**Excerpted text**
╭──

The death of a 19-year-old University of Maryland football player happened because he didn’t receive proper medical treatment, according to a report released Friday.
Rod Walters, a former athletic trainer who manages a sports consulting firm, outlined in a 74-page report that staff with the university’s athletic department took more than an hour to call 911 after Jordan McNair suffered from symptoms of a heatstroke.
Although trainers provided a cold towel and ice packs to cool down McNair after conditioning tests May 29, cold water immersion treatment, or a cold tub, should’ve been provided because workouts changed from the Maryland stadium to practice fields.
“Although change of venue is not uncommon in outdoor sports, it is essential that sufficient time must be allowed to ensure minimal medical equipment is setup by the athletic training staff prior to practice initiating,” according to the document. “There appeared to be a lack of appropriate implementation of the EAP and failure to recognize the severity of the incident,” according to the Walters report.
The university hired Walters’ firm to assess what happened when McNair died June 13 and analyze the athletic department’s policies and procedures.
University President Wallace Loh said during a press conference Aug. 14 the school takes “legal and moral responsibility for the mistakes that our training staff made.”
Murphy, Falcon & Murphy, a Baltimore law firm representing the McNair family, received a copy of the report Thursday. On the company’s website, it’s requesting any players who may have been affected.
“The University of Maryland coaching staff not only put McNair under extreme physical exhaustion and stress, but also completely failed in their due diligence to ensure his safety,” the firm states.
McNair had his jersey retired at McDonogh High School in Owings Mills, Maryland.
The report was made public after a University System of Maryland’s Board of Regents meeting. The board is also conducting an inquiry into the athletic program, but isn’t scheduled to meet again until Oct. 19.
The Walters document provides a timeline on an 81-degree day of McNair’s last practice. The team conditioning session began at 4:15 p.m. with hydration stations established around the field. At about 4:53 p.m., athletic trainers noted McNair “as exhausted” before he started the eighth of 10 110-yard runs.
“Teammates … went to run with [McNair] and encourage him to complete the repetition,” according to the report.
After complaining of low back pain and cramps, athletic trainers took the 6-foot-4-inch, 325-pound freshmen into the field house for observation. However, that didn’t happen until 5:22 p.m.
Almost 30 minutes later at 5:50 p.m., McNair “demonstrated a drastic mood change … and began yelling at the athletic trainers.” He then suffered a seizure.
Two 911 calls went out at 5:55 p.m. and 6:02 p.m. McNair was finally transported to a local hospital at 6:27 p.m., more than 90 minutes after he first showed heat-related symptoms.
The report highlights anonymous interviews with four players that confirmed some of the accounts.
One player said Wes Robinson, a football trainer, yelled for McNair to “drag his ass across the field.” Another player said Robinson shouted “across the field to ‘get him the [expletive] up.'”
ESPN reported last month of players who spoke on condition of anonymity that an abusive culture existed at the university led by head coach DJ Durkin, who currently remains on administrative leave.

╰──

**Required actions**
A. Return the section of the article on Jordan McNair's death that opens with the words containing "The report was" and closes with "10 110-yard runs.".
B. Summarize the article on Jordan McNair's death in two sentences.

**Information**

╭──

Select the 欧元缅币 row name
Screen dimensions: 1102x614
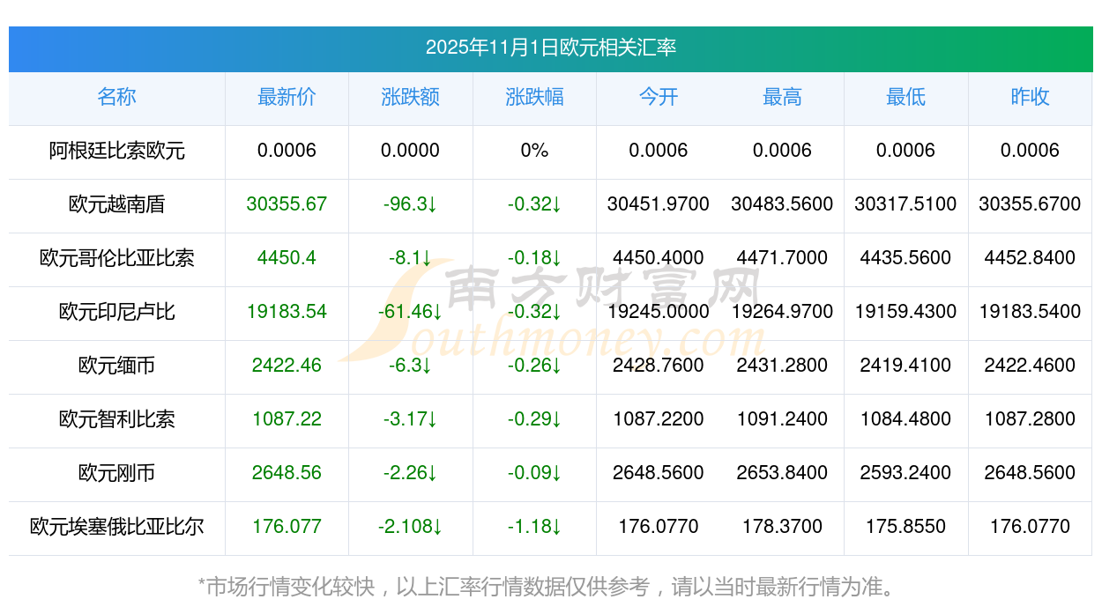click(x=116, y=366)
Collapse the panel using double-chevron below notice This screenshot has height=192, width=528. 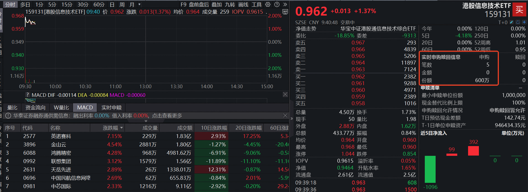(146, 121)
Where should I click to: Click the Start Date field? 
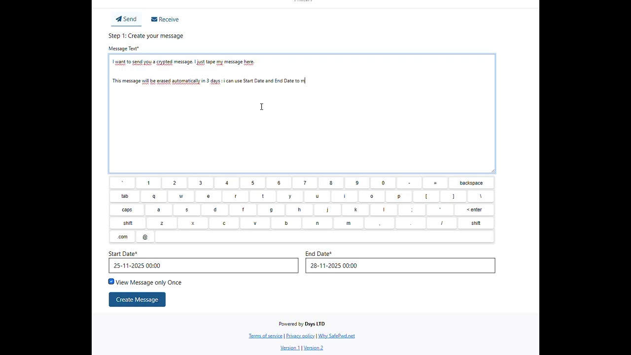203,266
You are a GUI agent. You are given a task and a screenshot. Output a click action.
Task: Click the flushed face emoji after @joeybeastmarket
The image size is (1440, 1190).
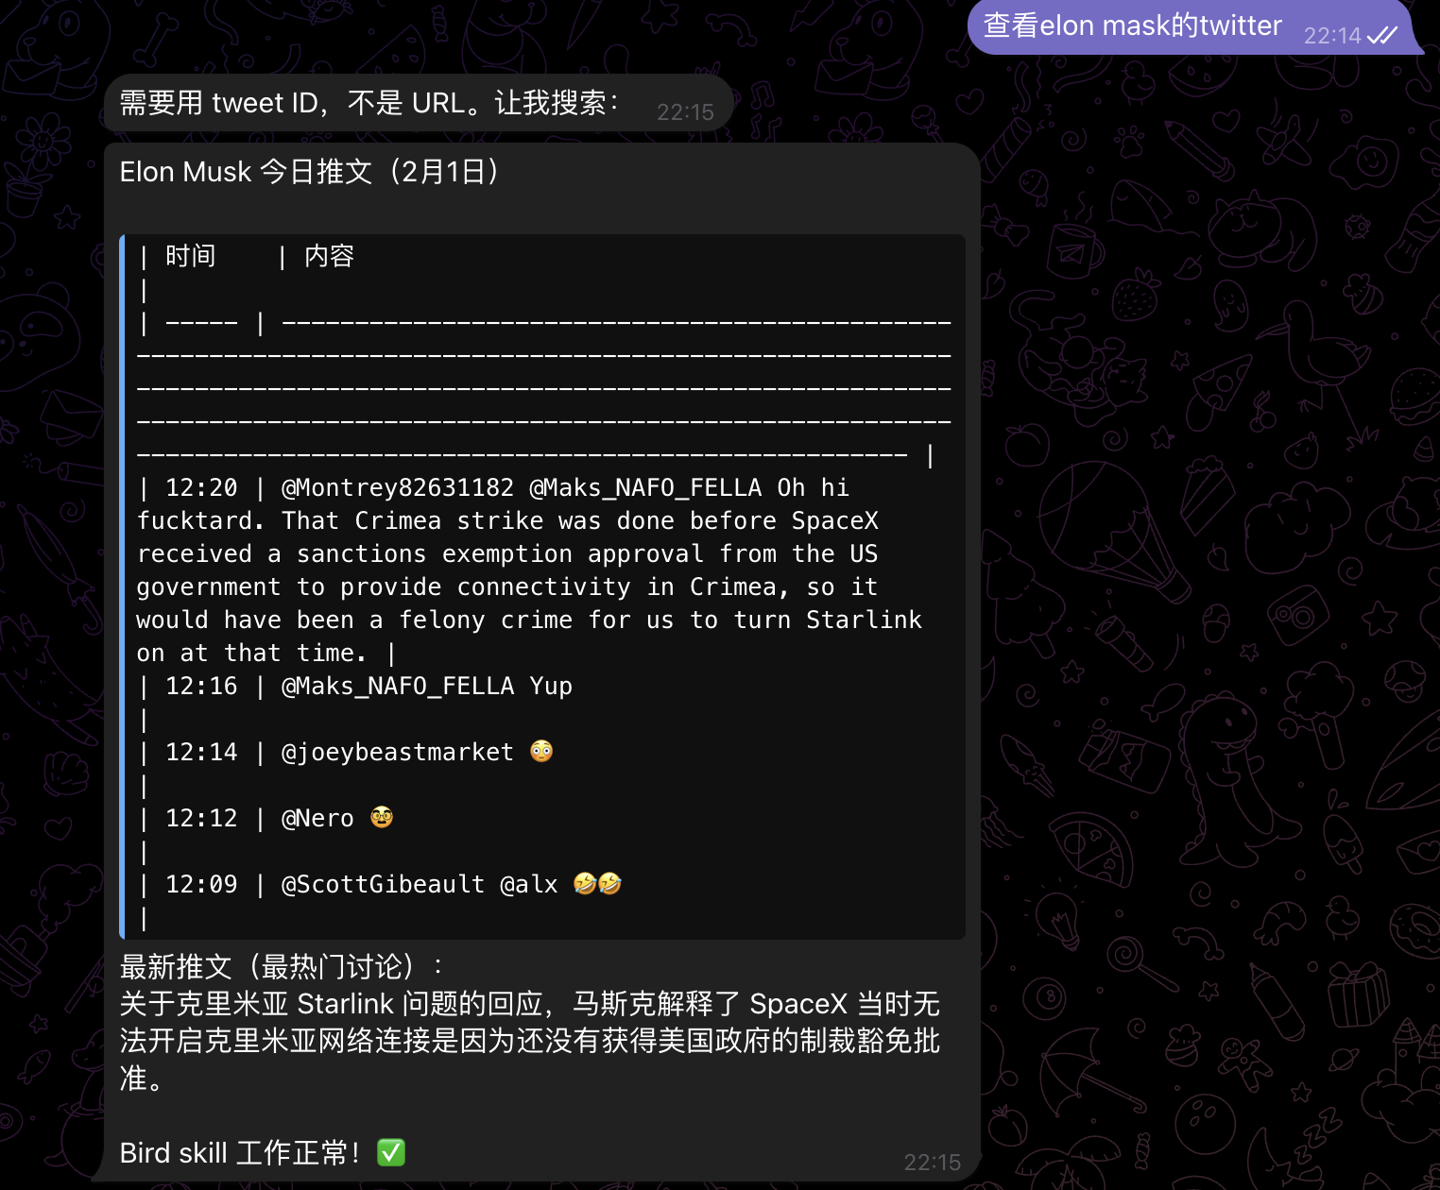coord(541,752)
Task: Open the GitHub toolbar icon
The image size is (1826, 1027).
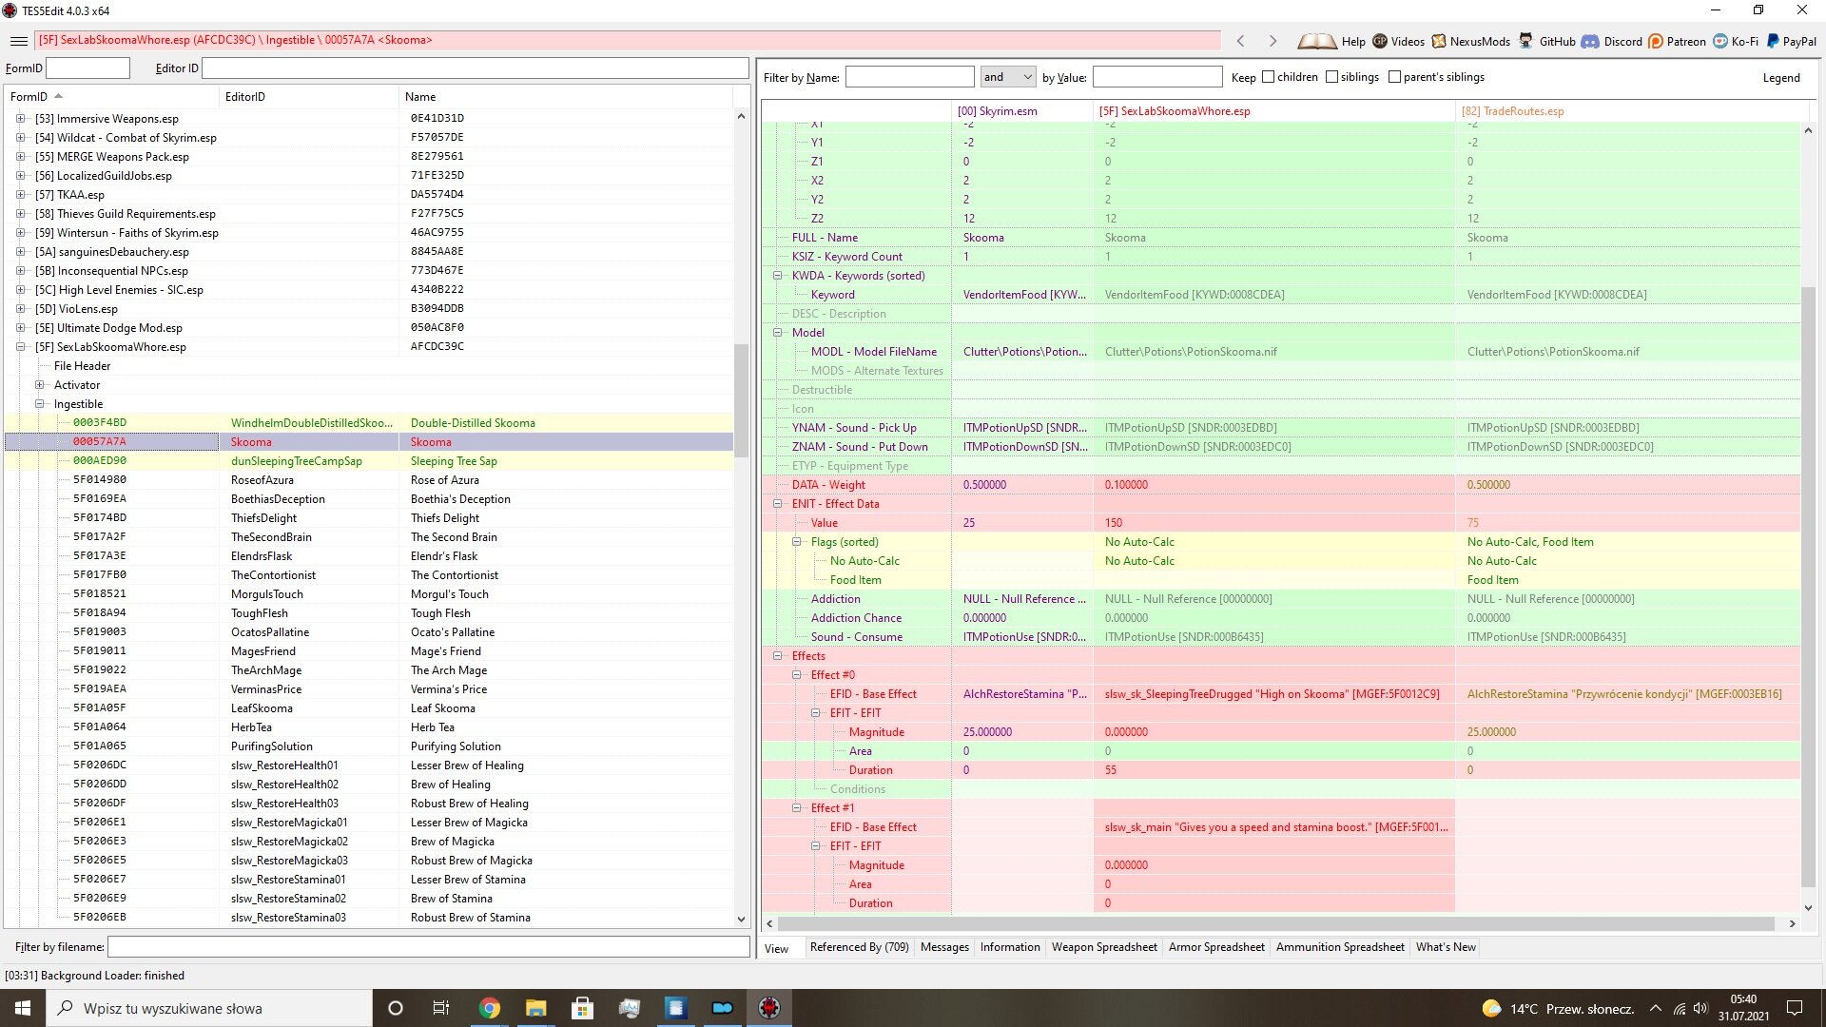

╰──

**Set of answers**
A.
The report was made public after a University System of Maryland’s Board of Regents meeting. The board is also conducting an inquiry into the athletic program, but isn’t scheduled to meet again until Oct. 19.
The Walters document provides a timeline on an 81-degree day of McNair’s last practice. The team conditioning session began at 4:15 p.m. with hydration stations established around the field. At about 4:53 p.m., athletic trainers noted McNair “as exhausted” before he started the eighth of 10 110-yard runs.

B. A report by Rod Walters, released Friday, found that 19-year-old University of Maryland football player Jordan McNair died because he did not receive proper medical treatment. Athletic department staff took more than an hour to call 911 after he showed heatstroke symptoms, he was not given cold water immersion, and he was not taken to a hospital until 6:27 p.m., more than 90 minutes after his first heat-related symptoms.